Rich tools for instrumenting, analyzing, and visualizing web apps.
Make your app jank-free at 60fps!

§ Transit — Super smooth CSS transitions & transformations for jQuery.

§ grunt-notify — Automatic Notifications when Grunt tasks fail. Supports Growl, OS X Notification Center, Snarl and Notify-Send.

§ object-inspect produces readable string representations of objects in node and the browser.

Startup Life

§ Dealing with the Mentor/Investor Whiplash:

You cannot let that happen to you. You are the domain expert on your business. You have spent way more time and energy thinking about your business than someone who takes a 30 minute meeting with you, having never thought about it for one iota, and then gives you a ton of advice that you are doing everything wrong. You have to learn to hear that feedback but not react to it.

§ How To Price and Sell Your Startup’s Product:

There are four different models that I’ve experienced: up front payment, freemium, limited free trials, money back guarantee. Picking the right one depends on a number of different factors. Below is a table that summarizes these four approaches.
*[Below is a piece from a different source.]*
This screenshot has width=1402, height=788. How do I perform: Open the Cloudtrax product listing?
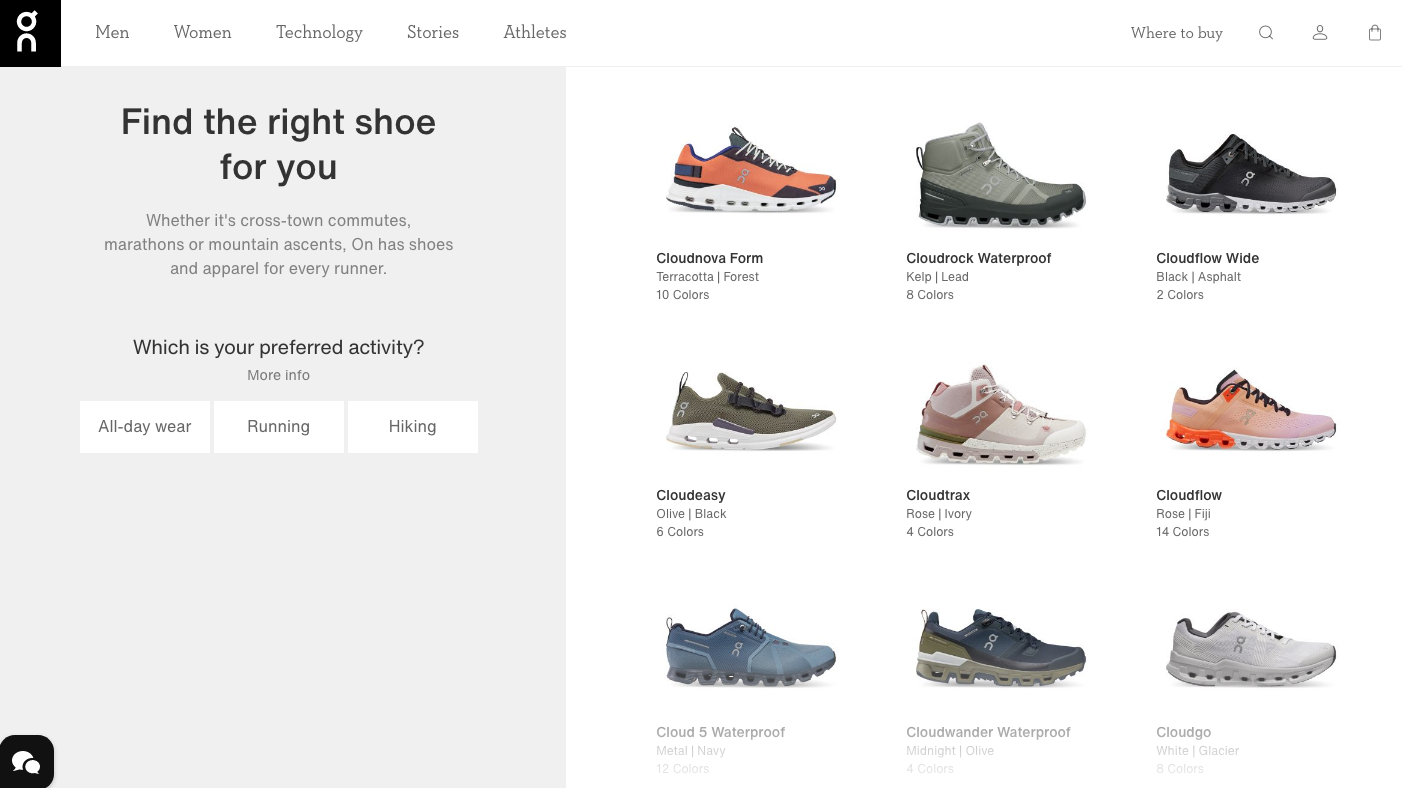(1000, 410)
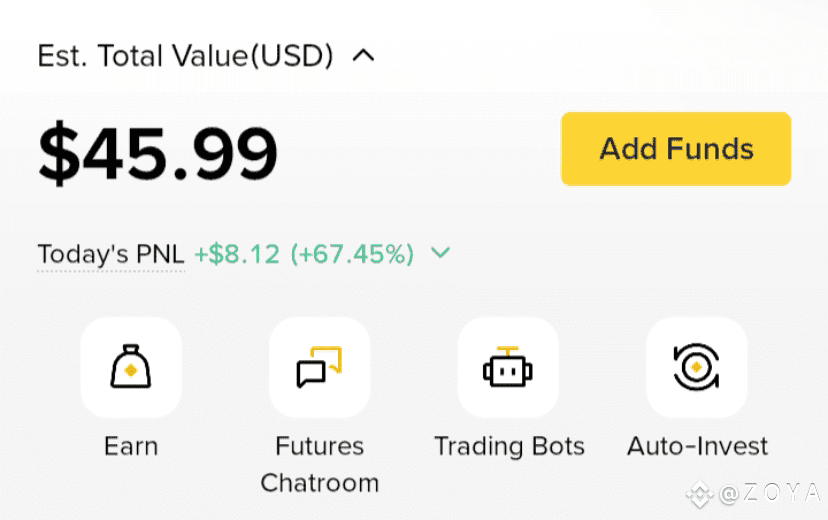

§ Research trumps anedotes. The Science Behind Team Spirit: Using Synchrony to Deliver Effective Startup Pitches As A Team (PDF) and The Scienece Behind Team Spirit:

The goal of this paper is to shed light on the importance of team synchrony, especially when pitching an idea to a potential customer or investor, and to guide you through the best practices for establishing strong team dynamics and overall synchrony.

§ How to Grow: 21 Tactics to Acquire Customers:

I hate the term growth hacker, but I love the concept. The idea that you can grow a business from 0 to thousands of customers without much of a marketing budget is a beautiful thing, and very much the result of growth hacks — free marketing tactics that grow traffic, brand, links, and eventually, a customer base.

§ Everything there is to know about startup competition:

Take your eye off competitors for a moment and you’ll notice that your own company doesn’t have any customers. #morepressingproblems

None Of The Above

§ Authy is a new two-factor authentication app for iOS and Android. It's well designed, compared to the other apps I tried, and comes with a companion Mac app that grabs the token over Bluetooth, although more of a gimmick than useful feature.

§ WelcomeMat.co lets you create ASCII art welcome mats for your HTML page.

§ Brian Krebs has the worst readers:

Earlier this month, the administrator of an exclusive cybercrime forum hatched and executed a plan to purchase heroin, have it mailed to my home, and then spoof a phone call from one of my neighbors alerting the local police.

§ I'd pay to get my browsers to do that: Al Sweigart:

Browser plugin idea: Appends to your user-agent, "By accepting this HTTP connection, you agree to nullify your terms of service."

The Silly

§ DevOps Borat:

Law of Murphy for devops: if thing can able go wrong, is mean is already wrong but you not have Nagios alert of it yet.

§ DownloadMoreRAM. Just downloaded 4GB of RAM to my iPhone, 10 sec, $0.